Instructions to follow - The listing below holds a line with "May 2024 (196, 1014)" and a later line with "Screenshot is 370x2576.". Write out those two lines and every line between them, exactly, and nothing else.

# # # # # # #

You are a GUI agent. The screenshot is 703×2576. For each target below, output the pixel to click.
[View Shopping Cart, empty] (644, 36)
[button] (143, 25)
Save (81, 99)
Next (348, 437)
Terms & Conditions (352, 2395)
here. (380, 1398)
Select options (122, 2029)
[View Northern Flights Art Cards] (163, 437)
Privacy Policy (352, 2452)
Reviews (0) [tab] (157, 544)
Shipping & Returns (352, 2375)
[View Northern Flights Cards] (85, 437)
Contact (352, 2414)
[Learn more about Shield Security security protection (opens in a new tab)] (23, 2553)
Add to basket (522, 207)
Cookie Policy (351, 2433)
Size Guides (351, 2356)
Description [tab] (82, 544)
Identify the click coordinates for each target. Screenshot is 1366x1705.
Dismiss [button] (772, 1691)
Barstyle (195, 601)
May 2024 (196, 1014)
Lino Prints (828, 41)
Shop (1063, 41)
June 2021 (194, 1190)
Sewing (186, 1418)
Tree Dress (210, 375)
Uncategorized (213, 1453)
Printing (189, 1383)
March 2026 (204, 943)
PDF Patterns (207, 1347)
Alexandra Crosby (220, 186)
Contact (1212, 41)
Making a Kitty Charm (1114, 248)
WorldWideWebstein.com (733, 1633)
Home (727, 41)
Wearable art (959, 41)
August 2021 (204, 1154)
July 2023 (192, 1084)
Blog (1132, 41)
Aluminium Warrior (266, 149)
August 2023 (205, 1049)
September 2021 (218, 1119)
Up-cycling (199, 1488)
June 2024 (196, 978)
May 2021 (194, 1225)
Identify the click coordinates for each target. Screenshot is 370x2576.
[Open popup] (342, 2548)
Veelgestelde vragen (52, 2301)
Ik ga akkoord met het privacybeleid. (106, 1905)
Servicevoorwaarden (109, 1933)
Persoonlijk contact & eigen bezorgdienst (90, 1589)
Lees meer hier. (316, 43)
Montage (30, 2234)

# # # # # # #

Reply to the task -
May 2024 (196, 1014)
Lino Prints (828, 41)
Shop (1063, 41)
June 2021 (194, 1190)
Sewing (186, 1418)
Tree Dress (210, 375)
Uncategorized (213, 1453)
Printing (189, 1383)
March 2026 (204, 943)
PDF Patterns (207, 1347)
Alexandra Crosby (220, 186)
Contact (1212, 41)
Making a Kitty Charm (1114, 248)
WorldWideWebstein.com (733, 1633)
Home (727, 41)
Wearable art (959, 41)
August 2021 (204, 1154)
July 2023 (192, 1084)
Blog (1132, 41)
Aluminium Warrior (266, 149)
August 2023 (205, 1049)
September 2021 (218, 1119)
Up-cycling (199, 1488)
June 2024 (196, 978)
May 2021 (194, 1225)
Identify the click coordinates for each target. Screenshot is 370x2576.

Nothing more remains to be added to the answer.